Indonesia Negeri Prostitusi?
Oleh Abu Fikri
Dipicu oleh tewasnya seorang pelaku prostitusi online bernama Tata Chuby yang dibunuh pelanggannya pada bulan Maret lalu terungkaplah bisnis prostitusi online kelas elit yang melibatkan para artis dan model. Tidak tanggung, prostitusi ini memasang tarif Rp 80-200 juta untuk setiap kali kencan. Muncul berbagai inisial nama-nama artis yang diduga terlibat dan dikenal sebagai publik figur oleh media.
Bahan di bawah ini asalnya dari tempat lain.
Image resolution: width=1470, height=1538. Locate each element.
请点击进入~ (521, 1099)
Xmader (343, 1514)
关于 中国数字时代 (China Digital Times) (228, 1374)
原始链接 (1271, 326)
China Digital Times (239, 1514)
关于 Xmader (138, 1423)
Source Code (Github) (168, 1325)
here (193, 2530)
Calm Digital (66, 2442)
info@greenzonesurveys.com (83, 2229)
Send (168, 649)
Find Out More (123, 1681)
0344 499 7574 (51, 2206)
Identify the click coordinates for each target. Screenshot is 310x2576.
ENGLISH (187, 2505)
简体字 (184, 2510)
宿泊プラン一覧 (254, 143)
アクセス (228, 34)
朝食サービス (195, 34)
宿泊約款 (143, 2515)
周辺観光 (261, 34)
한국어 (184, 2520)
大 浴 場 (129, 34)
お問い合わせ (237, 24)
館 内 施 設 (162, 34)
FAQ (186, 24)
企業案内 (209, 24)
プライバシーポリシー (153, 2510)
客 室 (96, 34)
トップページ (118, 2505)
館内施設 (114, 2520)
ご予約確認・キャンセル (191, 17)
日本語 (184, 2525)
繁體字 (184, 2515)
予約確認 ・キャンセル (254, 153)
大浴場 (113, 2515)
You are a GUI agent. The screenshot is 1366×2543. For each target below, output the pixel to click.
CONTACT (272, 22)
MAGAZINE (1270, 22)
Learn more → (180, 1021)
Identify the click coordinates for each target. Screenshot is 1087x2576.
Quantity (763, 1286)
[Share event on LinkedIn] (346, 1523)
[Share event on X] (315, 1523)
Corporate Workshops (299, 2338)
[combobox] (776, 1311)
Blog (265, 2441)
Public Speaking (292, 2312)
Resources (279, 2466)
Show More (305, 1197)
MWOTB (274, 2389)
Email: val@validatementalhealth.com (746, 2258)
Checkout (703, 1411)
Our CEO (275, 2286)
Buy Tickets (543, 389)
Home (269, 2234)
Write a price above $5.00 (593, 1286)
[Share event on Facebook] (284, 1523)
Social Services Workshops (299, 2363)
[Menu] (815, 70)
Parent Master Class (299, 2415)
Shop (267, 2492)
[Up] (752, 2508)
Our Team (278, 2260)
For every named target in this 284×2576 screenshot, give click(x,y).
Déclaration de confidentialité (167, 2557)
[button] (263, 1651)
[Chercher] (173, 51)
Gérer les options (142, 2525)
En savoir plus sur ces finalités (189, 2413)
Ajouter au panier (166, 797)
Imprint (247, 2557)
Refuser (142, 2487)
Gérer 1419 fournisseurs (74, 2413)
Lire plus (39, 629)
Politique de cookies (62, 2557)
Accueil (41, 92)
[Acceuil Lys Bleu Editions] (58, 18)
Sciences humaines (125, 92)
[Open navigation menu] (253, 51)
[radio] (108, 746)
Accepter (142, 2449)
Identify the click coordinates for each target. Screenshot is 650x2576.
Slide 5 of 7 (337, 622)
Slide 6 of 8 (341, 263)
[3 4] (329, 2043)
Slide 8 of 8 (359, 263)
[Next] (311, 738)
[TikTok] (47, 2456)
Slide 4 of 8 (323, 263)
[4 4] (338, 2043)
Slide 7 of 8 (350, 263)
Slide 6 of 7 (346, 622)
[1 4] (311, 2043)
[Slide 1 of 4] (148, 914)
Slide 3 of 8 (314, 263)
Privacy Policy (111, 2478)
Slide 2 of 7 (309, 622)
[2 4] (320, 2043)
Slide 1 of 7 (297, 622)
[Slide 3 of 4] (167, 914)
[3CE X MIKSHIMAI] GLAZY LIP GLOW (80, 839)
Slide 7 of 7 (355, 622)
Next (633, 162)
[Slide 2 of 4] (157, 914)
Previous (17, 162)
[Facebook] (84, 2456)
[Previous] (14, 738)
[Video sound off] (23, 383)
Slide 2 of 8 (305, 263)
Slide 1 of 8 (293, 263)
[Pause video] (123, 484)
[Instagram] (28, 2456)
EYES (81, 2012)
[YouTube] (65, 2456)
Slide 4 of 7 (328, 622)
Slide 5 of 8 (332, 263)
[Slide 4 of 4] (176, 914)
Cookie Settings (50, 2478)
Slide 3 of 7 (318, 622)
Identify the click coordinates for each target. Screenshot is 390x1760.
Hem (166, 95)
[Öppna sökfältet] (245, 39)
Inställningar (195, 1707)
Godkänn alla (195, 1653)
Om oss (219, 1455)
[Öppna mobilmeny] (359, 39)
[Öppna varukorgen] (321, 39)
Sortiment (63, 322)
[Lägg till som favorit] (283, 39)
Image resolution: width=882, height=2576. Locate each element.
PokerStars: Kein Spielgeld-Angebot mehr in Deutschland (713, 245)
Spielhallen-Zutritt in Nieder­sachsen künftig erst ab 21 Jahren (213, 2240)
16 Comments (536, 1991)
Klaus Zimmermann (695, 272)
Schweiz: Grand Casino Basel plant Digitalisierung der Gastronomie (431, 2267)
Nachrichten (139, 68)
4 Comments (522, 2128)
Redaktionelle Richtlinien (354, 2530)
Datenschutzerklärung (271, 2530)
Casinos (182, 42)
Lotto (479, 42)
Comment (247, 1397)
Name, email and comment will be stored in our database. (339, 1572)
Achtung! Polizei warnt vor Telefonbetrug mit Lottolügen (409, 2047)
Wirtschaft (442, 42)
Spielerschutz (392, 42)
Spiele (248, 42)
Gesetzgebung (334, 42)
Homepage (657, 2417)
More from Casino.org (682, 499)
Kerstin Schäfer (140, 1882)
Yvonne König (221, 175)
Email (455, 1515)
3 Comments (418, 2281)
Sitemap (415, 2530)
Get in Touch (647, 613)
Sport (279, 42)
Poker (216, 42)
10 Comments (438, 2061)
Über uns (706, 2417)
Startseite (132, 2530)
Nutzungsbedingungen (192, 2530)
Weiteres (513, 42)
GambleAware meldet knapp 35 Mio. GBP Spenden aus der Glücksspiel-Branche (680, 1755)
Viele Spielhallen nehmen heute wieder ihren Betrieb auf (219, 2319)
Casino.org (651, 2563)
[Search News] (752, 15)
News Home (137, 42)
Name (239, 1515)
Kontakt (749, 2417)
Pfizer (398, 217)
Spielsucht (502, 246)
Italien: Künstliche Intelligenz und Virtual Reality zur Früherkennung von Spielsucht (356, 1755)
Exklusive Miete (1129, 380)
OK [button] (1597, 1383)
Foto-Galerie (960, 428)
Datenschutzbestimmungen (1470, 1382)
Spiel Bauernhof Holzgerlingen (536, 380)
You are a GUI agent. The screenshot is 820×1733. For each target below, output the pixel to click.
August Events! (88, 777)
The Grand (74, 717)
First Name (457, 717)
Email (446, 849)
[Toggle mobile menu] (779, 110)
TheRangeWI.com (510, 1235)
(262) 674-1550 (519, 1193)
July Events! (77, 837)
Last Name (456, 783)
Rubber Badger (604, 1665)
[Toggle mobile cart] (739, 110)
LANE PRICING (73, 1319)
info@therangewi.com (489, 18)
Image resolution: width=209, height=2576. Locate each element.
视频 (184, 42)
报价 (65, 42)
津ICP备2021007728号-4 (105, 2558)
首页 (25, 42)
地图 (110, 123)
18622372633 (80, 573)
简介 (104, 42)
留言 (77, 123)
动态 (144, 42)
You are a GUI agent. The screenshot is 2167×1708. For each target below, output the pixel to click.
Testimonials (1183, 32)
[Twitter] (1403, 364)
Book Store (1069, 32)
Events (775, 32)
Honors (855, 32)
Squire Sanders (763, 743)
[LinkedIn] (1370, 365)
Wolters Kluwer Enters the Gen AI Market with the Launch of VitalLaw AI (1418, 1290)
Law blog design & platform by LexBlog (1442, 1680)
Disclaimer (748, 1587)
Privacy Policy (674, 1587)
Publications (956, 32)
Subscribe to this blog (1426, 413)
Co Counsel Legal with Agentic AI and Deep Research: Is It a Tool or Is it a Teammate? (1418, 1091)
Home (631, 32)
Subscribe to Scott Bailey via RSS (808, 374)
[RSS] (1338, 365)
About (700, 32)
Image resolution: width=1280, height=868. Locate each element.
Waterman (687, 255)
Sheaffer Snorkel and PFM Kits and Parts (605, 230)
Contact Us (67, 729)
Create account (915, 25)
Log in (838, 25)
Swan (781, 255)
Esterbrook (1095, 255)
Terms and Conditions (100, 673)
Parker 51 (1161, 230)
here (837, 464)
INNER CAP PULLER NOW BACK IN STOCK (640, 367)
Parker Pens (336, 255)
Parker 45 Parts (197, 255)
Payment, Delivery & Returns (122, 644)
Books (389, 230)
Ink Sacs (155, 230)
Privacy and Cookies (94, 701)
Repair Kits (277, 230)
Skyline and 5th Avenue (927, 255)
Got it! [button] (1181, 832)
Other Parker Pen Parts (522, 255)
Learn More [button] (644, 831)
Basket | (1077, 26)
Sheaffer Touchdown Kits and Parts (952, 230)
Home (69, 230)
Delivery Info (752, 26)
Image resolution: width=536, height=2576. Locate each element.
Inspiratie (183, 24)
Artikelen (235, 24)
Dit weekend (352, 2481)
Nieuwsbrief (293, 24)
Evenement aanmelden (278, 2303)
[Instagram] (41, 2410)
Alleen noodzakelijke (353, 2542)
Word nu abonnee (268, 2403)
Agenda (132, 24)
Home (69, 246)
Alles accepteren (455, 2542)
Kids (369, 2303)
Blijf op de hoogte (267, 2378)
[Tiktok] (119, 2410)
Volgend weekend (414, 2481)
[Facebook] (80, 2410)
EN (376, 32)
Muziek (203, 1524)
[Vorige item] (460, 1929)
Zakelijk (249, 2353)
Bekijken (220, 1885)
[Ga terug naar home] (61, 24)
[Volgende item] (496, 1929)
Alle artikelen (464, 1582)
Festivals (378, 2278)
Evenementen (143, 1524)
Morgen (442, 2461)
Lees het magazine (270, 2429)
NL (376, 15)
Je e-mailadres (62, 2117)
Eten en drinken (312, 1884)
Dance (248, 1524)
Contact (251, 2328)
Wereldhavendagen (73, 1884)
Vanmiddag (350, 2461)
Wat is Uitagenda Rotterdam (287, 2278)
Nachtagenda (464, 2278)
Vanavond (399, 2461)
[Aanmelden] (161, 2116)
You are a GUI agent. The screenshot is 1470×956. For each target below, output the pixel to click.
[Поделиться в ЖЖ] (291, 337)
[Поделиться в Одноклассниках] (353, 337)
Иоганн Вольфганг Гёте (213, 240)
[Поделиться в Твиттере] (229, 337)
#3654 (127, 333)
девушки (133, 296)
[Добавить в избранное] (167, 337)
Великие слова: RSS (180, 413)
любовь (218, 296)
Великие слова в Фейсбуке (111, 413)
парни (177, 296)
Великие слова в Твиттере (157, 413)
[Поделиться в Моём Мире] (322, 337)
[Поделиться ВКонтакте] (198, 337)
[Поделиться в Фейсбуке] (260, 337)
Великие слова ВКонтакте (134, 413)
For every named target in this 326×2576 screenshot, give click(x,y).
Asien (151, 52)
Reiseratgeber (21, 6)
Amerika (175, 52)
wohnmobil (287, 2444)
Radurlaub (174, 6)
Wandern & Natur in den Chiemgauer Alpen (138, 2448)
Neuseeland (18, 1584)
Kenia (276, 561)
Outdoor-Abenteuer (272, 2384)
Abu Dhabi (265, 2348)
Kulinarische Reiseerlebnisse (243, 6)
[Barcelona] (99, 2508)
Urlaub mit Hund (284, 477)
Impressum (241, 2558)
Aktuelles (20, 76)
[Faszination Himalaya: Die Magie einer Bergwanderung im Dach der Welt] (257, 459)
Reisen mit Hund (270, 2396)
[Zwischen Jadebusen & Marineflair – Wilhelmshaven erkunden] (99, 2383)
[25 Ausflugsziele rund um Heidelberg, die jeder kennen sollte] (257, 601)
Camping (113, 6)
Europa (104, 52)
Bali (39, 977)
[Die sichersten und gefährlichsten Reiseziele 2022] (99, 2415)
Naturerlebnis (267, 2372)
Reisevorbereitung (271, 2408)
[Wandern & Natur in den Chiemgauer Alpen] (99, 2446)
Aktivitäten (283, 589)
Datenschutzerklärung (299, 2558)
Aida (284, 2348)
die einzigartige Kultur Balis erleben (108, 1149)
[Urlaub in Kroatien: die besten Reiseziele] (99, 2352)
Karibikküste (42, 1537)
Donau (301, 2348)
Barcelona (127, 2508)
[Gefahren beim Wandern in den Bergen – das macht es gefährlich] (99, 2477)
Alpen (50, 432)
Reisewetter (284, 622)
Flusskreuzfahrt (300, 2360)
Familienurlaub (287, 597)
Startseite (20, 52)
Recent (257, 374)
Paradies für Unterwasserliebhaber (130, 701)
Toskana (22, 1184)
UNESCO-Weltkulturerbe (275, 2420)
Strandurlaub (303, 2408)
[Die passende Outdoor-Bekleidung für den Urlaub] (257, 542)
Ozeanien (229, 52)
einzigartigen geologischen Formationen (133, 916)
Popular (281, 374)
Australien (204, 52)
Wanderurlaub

Melibatkan juga sebagian kalangan pejabat, anggota DPR maupun DPRD. Fenomena ini sebetulnya sudah lama terdengar namun tiba-tiba meledak setelah kasus pembunuhan itu. Sebuah fenomena yang sebagian kalangan menyebut sebagai pengalihan isu pelemahan KPK. Tak ayal Jokowi diminta tegas tangani masalah ini.
Secara global maka diiperkirakan saat ini terdapat 40 juta pelacur di dunia. Diprediksi pelacuran itu tidak hanya dilakukan oleh orang dewasa saja, namun juga melibatkan 10 juta pelacur anak. Dari sekian banyak jumlah itu, sebanyak 2,5 juta orang adalah korban perdagangan manusia. Pelacuran dianggap legal di 109 negara. Sementara di 11 negara prostitusi sangat dibatasi dan 5 negara tidak jelas karena tidak ada ketetapan hukumnya. Dan di 77 negara, pelacuran dianggap legal. (Liputan 6, By Karmin Winarta on 11 Mei 2015 at 10:47 WIB)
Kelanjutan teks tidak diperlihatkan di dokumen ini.